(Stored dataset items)
══════

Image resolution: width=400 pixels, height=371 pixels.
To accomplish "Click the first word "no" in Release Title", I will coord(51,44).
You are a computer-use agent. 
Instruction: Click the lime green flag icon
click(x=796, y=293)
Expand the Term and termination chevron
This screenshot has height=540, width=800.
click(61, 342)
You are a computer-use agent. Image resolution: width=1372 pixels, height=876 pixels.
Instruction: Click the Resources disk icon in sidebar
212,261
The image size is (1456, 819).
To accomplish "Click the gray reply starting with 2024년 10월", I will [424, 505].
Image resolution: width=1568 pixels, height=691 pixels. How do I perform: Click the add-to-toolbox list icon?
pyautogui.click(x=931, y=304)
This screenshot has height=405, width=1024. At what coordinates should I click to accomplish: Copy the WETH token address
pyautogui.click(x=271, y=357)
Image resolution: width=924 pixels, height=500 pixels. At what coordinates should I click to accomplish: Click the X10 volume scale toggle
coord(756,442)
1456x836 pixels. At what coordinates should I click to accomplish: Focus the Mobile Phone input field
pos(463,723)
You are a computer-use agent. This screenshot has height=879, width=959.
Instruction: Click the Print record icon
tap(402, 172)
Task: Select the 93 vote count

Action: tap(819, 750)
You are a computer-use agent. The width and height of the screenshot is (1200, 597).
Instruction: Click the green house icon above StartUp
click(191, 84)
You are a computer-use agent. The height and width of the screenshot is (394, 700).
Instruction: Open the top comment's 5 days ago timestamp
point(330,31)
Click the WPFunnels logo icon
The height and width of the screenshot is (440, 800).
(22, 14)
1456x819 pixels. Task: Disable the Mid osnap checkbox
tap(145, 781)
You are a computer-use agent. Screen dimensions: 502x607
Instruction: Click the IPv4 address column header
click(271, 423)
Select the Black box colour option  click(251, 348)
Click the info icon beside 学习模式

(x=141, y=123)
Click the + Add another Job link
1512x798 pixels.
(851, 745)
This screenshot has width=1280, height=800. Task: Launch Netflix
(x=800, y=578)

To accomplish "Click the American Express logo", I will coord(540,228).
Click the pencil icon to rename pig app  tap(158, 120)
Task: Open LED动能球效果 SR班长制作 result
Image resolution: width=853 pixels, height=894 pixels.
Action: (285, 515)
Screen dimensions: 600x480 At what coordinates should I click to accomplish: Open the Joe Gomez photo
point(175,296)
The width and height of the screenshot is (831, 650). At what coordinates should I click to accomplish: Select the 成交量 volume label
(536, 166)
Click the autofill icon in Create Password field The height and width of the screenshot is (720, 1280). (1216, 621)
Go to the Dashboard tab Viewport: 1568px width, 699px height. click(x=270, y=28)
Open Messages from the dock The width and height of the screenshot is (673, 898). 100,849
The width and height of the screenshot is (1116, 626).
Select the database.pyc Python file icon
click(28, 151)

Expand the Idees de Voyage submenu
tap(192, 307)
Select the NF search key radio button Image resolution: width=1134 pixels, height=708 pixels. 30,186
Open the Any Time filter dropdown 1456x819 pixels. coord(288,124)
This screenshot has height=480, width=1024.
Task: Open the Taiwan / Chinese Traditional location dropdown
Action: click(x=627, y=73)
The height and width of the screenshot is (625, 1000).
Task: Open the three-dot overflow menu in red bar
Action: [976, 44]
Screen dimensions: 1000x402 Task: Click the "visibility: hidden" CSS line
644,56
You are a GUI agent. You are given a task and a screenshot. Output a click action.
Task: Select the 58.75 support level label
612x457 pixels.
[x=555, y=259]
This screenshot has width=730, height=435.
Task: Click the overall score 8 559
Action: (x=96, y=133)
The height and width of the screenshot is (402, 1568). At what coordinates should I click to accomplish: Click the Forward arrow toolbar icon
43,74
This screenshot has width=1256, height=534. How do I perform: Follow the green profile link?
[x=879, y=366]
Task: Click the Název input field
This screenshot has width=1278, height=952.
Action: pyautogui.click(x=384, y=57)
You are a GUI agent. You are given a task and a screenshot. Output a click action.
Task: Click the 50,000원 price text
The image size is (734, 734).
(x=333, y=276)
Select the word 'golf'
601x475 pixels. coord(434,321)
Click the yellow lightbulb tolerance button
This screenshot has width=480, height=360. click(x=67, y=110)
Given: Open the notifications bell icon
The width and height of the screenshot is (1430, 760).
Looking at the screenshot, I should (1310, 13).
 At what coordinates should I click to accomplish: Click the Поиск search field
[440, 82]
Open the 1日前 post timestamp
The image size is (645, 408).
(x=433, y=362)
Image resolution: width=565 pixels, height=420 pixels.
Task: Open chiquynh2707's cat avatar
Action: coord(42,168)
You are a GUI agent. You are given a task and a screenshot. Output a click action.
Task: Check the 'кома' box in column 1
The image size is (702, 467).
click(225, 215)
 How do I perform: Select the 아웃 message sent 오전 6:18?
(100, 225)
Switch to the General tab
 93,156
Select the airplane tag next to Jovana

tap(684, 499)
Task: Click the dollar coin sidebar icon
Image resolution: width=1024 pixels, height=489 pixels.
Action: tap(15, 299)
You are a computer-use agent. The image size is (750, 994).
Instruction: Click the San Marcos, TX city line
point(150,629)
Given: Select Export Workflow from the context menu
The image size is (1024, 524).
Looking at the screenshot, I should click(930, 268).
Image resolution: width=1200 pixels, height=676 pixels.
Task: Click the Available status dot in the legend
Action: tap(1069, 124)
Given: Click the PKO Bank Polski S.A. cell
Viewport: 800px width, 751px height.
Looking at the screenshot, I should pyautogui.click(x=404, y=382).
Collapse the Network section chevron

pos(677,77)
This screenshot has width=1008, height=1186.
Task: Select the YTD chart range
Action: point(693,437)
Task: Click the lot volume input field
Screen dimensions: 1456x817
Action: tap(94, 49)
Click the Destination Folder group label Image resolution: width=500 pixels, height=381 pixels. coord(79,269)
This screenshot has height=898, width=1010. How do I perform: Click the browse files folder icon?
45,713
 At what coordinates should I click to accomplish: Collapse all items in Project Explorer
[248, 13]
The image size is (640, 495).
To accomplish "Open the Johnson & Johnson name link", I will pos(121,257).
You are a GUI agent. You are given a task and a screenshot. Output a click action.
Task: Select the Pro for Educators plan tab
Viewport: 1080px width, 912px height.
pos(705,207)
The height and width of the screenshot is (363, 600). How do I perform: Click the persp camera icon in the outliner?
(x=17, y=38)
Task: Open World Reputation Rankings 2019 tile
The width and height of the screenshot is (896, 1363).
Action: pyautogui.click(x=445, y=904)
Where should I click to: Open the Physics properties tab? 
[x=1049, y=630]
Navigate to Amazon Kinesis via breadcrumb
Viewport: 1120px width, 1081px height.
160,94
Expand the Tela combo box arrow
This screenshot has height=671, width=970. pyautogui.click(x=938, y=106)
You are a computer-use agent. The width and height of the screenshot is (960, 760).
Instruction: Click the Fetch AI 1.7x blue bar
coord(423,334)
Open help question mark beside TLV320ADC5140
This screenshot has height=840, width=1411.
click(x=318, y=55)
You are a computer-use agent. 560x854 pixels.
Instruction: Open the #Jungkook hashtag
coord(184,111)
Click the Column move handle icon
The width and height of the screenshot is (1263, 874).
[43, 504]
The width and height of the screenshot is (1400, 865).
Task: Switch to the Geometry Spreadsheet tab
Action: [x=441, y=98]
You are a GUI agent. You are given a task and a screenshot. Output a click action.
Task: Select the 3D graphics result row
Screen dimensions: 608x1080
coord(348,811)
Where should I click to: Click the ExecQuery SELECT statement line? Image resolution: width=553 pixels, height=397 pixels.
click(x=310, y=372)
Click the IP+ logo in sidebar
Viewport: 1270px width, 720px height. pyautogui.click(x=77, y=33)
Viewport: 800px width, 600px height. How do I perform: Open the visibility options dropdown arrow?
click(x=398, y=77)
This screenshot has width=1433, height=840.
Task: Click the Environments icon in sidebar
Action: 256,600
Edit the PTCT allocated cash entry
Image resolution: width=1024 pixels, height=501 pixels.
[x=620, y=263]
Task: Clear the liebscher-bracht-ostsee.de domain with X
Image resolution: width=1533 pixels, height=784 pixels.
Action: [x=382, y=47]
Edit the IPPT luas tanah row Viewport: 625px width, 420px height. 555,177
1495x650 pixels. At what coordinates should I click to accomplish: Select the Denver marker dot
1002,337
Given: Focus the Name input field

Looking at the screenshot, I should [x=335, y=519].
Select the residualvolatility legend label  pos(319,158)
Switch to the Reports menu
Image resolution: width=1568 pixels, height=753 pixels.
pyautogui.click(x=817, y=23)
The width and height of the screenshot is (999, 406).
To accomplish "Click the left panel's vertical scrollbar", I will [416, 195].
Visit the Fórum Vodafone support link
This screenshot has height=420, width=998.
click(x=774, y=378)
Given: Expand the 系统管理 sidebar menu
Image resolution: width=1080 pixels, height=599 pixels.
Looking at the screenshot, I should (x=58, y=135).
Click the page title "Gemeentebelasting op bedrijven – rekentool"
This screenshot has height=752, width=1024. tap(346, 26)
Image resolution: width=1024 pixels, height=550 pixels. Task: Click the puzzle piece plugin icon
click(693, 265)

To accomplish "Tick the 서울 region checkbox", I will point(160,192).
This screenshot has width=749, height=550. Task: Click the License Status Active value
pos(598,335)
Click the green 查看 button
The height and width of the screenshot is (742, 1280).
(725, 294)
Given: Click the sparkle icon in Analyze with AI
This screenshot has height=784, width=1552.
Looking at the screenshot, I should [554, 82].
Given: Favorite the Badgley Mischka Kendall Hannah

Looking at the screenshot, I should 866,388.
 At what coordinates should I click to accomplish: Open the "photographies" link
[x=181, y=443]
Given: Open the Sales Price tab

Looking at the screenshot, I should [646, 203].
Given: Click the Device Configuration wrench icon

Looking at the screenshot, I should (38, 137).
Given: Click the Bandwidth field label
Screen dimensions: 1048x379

══════

Set exercise:
Edit the records starting at the beginning and ending at the line containing "pyautogui.click(x=271, y=357)" by changing "flag" to "star". Give back only those lines, with nothing else altered.

Written solution:
Image resolution: width=400 pixels, height=371 pixels.
To accomplish "Click the first word "no" in Release Title", I will coord(51,44).
You are a computer-use agent. 
Instruction: Click the lime green star icon
click(x=796, y=293)
Expand the Term and termination chevron
This screenshot has height=540, width=800.
click(61, 342)
You are a computer-use agent. Image resolution: width=1372 pixels, height=876 pixels.
Instruction: Click the Resources disk icon in sidebar
212,261
The image size is (1456, 819).
To accomplish "Click the gray reply starting with 2024년 10월", I will [424, 505].
Image resolution: width=1568 pixels, height=691 pixels. How do I perform: Click the add-to-toolbox list icon?
pyautogui.click(x=931, y=304)
This screenshot has height=405, width=1024. At what coordinates should I click to accomplish: Copy the WETH token address
pyautogui.click(x=271, y=357)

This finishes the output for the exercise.